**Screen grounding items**
[start]
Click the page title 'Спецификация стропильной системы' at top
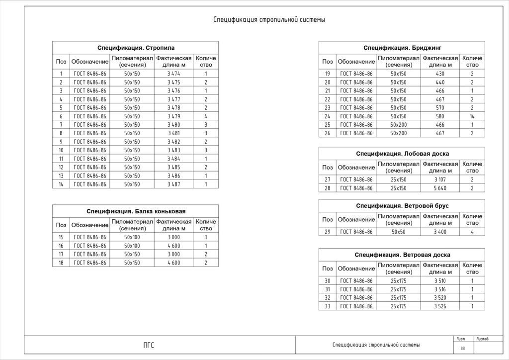pyautogui.click(x=269, y=20)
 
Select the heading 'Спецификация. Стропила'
pyautogui.click(x=135, y=48)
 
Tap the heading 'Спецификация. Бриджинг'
pyautogui.click(x=402, y=48)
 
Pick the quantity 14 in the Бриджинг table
pyautogui.click(x=472, y=116)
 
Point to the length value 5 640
pyautogui.click(x=440, y=188)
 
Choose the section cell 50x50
pyautogui.click(x=398, y=232)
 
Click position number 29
pyautogui.click(x=327, y=232)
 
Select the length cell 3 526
pyautogui.click(x=440, y=306)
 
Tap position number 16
pyautogui.click(x=61, y=246)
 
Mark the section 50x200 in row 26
pyautogui.click(x=398, y=133)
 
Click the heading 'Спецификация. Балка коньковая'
pyautogui.click(x=135, y=211)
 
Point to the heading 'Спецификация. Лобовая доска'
pyautogui.click(x=402, y=154)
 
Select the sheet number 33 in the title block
pyautogui.click(x=462, y=348)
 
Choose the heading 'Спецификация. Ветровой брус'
pyautogui.click(x=402, y=206)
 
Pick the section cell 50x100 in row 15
pyautogui.click(x=132, y=237)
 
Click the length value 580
pyautogui.click(x=440, y=116)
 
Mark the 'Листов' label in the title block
pyautogui.click(x=482, y=339)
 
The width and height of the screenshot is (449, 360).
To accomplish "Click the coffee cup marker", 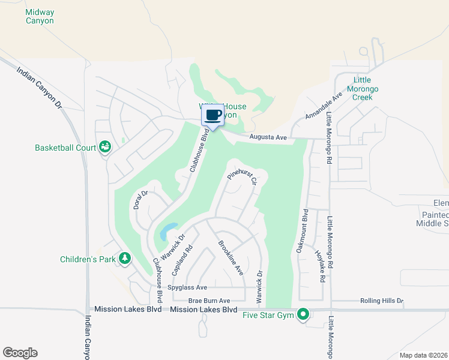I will tap(213, 115).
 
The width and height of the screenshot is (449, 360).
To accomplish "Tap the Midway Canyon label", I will tap(40, 16).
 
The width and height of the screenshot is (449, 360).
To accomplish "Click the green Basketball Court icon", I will tap(105, 147).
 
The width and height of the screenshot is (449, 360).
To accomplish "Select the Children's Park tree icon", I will tap(125, 259).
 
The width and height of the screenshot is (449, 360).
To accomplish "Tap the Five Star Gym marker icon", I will tap(304, 314).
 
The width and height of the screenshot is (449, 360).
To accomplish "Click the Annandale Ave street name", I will tap(324, 104).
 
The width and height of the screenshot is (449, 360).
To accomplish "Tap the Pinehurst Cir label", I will tap(242, 178).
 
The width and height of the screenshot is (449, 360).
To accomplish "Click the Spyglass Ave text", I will tap(187, 288).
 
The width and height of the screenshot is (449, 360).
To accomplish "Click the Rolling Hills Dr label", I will tap(382, 301).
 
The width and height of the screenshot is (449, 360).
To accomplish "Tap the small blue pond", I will tap(168, 230).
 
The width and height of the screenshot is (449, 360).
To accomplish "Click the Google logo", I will tap(20, 353).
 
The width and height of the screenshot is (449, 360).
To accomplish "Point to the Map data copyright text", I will tap(423, 355).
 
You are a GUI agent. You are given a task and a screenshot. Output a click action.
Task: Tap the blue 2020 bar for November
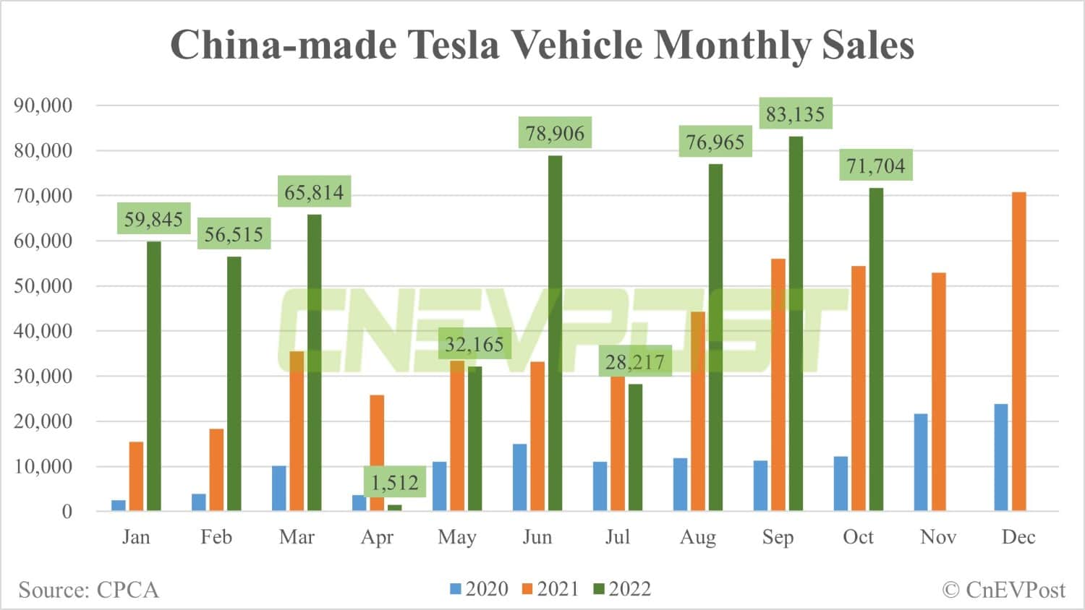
[end]
Pick out every line of the items above that contains the word "section", and copy each such line. Case counts.

Choose the section cell 50x50
Mark the section 50x200 in row 26
Pick the section cell 50x100 in row 15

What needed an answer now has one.